The library workshop is set for late June, at the branch in east Orem that serves a neighborhood I know from my father's storehouse work. I have been thinking about it all week: what to change, what to keep, how to make the system accessible to someone for whom a twelve-dollar Costco rotisserie chicken is not a casual purchase but a deliberate one. I am adjusting the cost parameters. I am going back to the absolute floor: the cheapest protein per pound, the most stretching of it, the math that works on a food-stamp budget. I know this math. I learned this math at the bishop's storehouse, watching my father feed families through the worst years of their lives. He would be pleased, I think. He would be very pleased.
Olivia's second roll attempt this week: better. Not Denise-level, but genuinely good, soft and properly proved and with the beginning of the pull-tuck-set shape that comes from knowing the dough rather than following instructions. She ate three. Mason ate four. I ate two and did not comment on what still needed work, because the rolls were good and good deserves to be received without critique the first time it arrives.
When I started reworking the cost parameters for the library workshop, I kept coming back to Olivia’s rolls—how a bag of flour, a packet of yeast, and a little butter can become something that makes a family sit down together and eat four in a row. Bread is the most budget-friendly thing I know how to teach, and these rolls are where I want to start: ingredients that live on a food-stamp budget, technique that rewards practice, and a result that feels like abundance even when the math is tight.
Budget-Friendly Dinner Rolls
Prep Time: 20 minutes | Cook Time: 18 minutes | Total Time: 1 hour 45 minutes (includes rising) | Servings: 12 rolls
Ingredients
- 3/4 cup warm water (about 110°F)
- 2 1/4 teaspoons active dry yeast (1 packet)
- 2 tablespoons granulated sugar
- 3 cups all-purpose flour, plus more for dusting
- 1 teaspoon salt
- 2 tablespoons butter, softened (or vegetable oil)

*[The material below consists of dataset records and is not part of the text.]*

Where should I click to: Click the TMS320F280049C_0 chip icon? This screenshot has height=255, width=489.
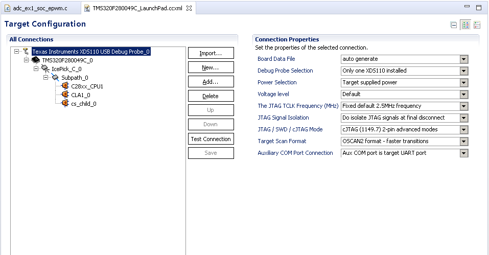[36, 60]
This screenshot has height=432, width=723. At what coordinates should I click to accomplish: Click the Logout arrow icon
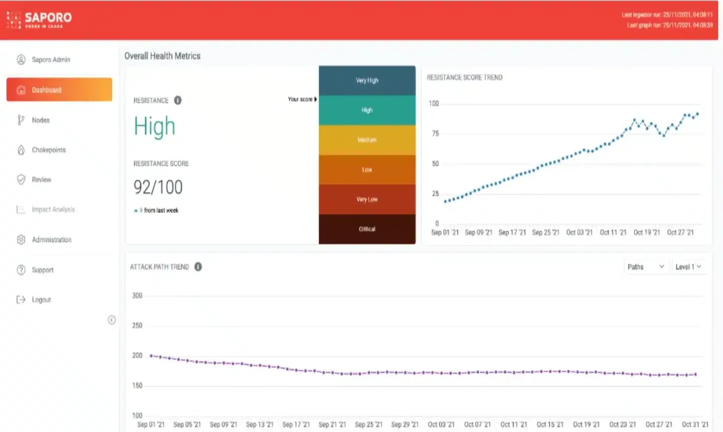pos(21,300)
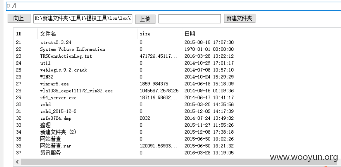Click the new folder name input field

190,19
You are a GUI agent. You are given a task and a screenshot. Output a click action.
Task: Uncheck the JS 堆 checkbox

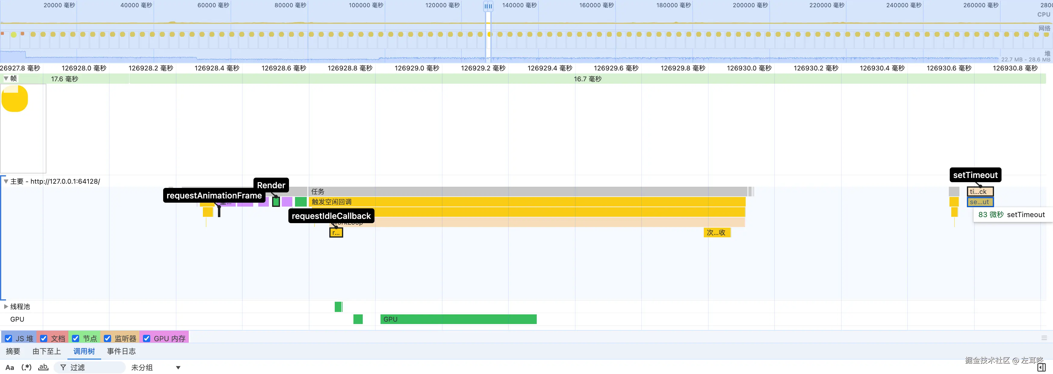(x=9, y=338)
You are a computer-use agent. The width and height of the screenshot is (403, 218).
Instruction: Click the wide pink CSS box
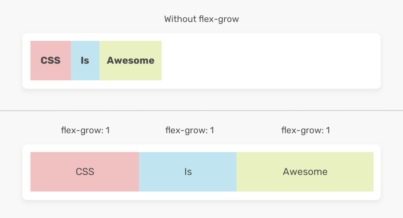pyautogui.click(x=84, y=172)
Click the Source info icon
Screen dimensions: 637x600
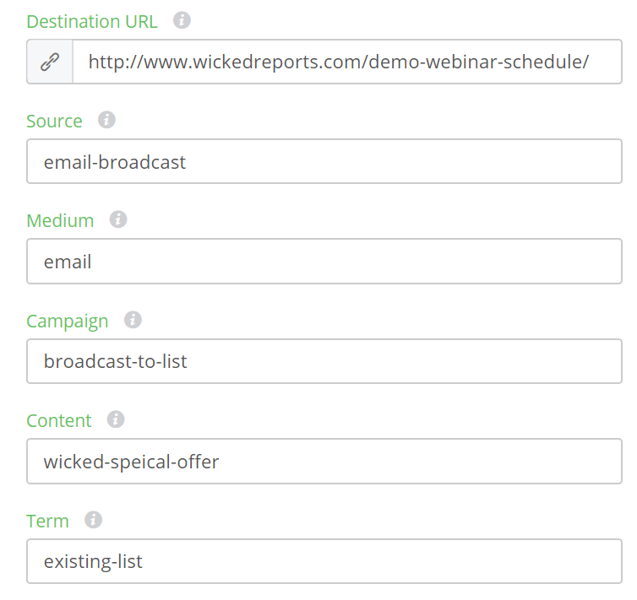point(106,120)
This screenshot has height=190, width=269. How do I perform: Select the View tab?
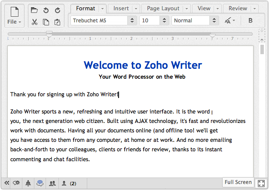pyautogui.click(x=204, y=8)
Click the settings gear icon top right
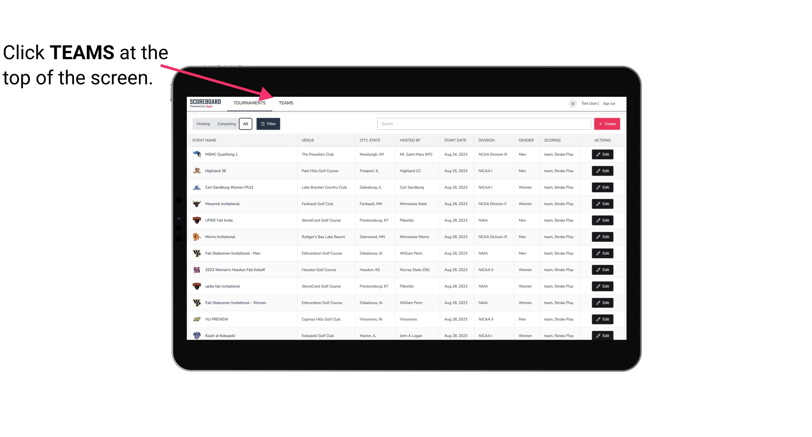The height and width of the screenshot is (437, 812). tap(572, 103)
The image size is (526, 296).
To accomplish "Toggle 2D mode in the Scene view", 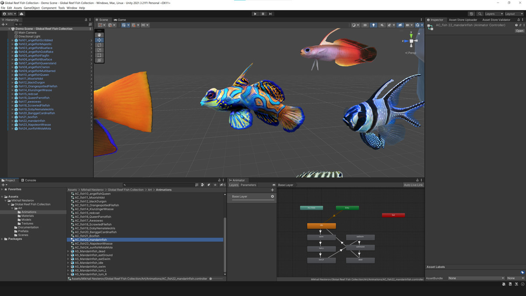I will coord(365,25).
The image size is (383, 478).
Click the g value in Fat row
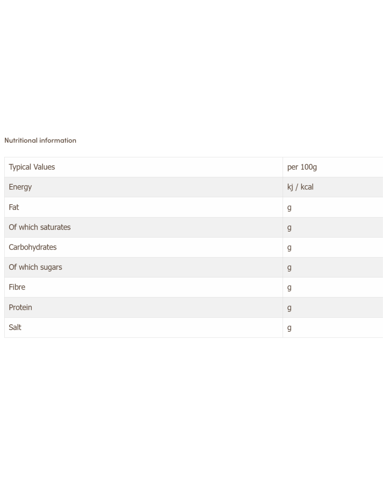tap(289, 207)
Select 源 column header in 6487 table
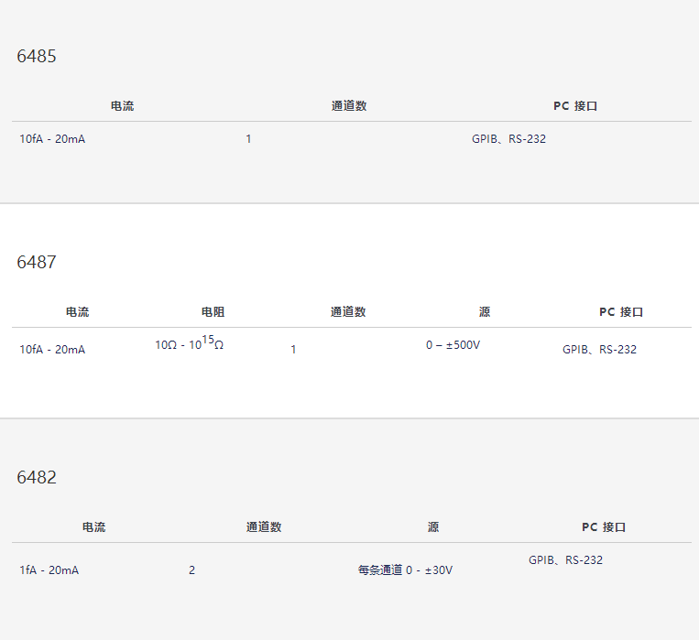Screen dimensions: 699x640 (484, 312)
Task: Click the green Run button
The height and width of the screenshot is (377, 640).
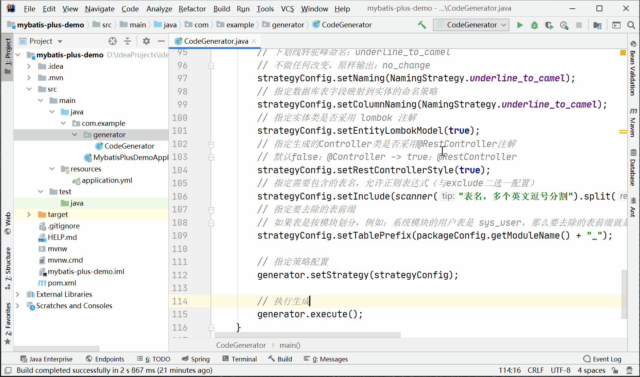Action: pyautogui.click(x=520, y=25)
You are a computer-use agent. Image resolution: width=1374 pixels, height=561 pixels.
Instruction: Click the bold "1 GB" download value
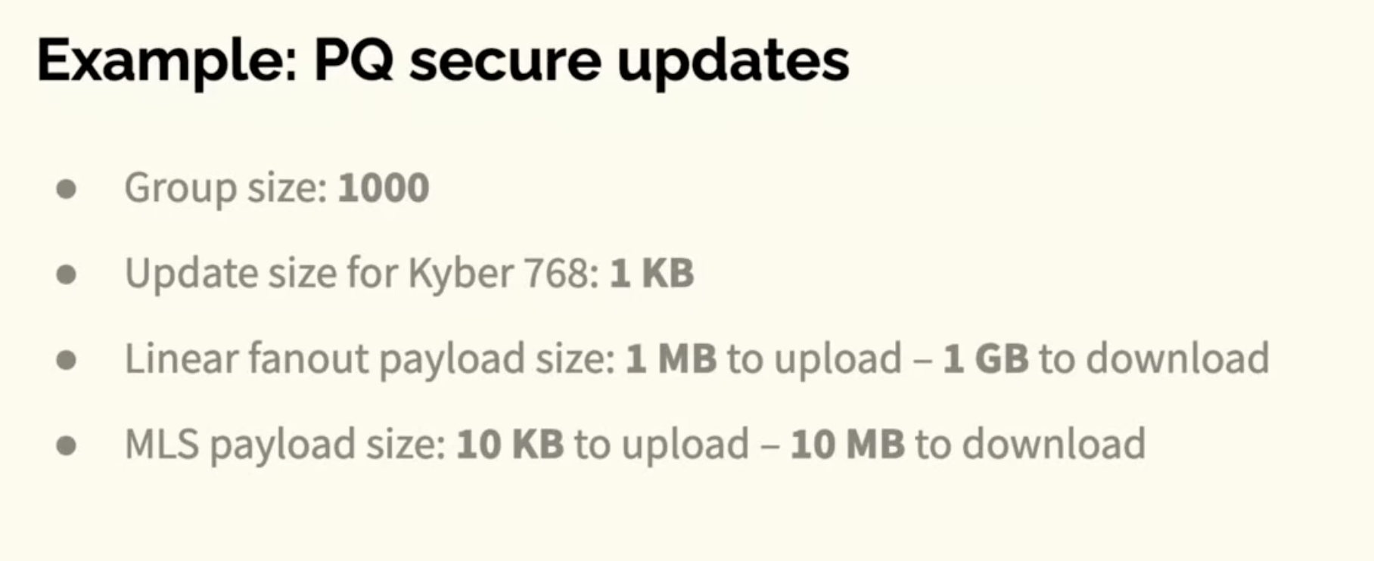986,358
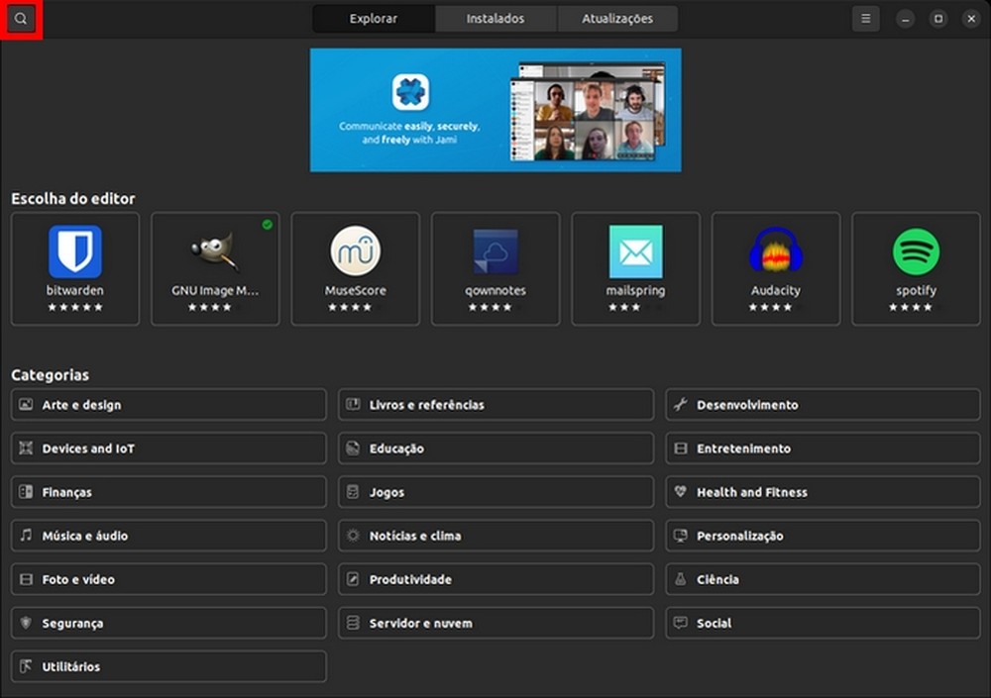Image resolution: width=991 pixels, height=698 pixels.
Task: Open the Música e áudio category
Action: click(x=168, y=536)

- 1/4 cup powdered milk (or substitute 3/4 cup milk for the warm water)
- 1 egg
- 1 tablespoon butter, melted (for brushing tops)
Instructions
- Activate the yeast. Stir the yeast and a pinch of the sugar into the warm water. Let it sit for 5–7 minutes until foamy. If it doesn’t foam, the yeast is dead—start over with a fresh packet.
- Mix the dough. In a large bowl, whisk together the flour, remaining sugar, salt, and powdered milk. Add the yeast mixture, softened butter, and egg. Stir with a wooden spoon until a shaggy dough forms.
- Knead. Turn the dough onto a lightly floured surface and knead for 8–10 minutes until smooth and elastic. The dough should spring back when you press it with a finger. If it’s too sticky, add flour one tablespoon at a time.
- First rise. Place the dough in a lightly greased bowl, cover with a damp towel or plastic wrap, and let rise in a warm spot for 45 minutes to 1 hour, until doubled in size.
- Shape the rolls. Punch the dough down gently. Divide into 12 equal pieces. For each piece, pull the edges underneath and tuck them into the center, then set the roll seam-side down on the baking sheet. This is the pull-tuck-set motion—it gets easier every time you do it. Place rolls about 1 inch apart on a greased or parchment-lined baking sheet.
- Second rise. Cover the shaped rolls loosely and let them rise for 20–25 minutes, until puffy and the rolls are just touching each other.
- Bake. Preheat the oven to 375°F. Bake the rolls for 16–18 minutes, until the tops are golden brown. Brush immediately with melted butter.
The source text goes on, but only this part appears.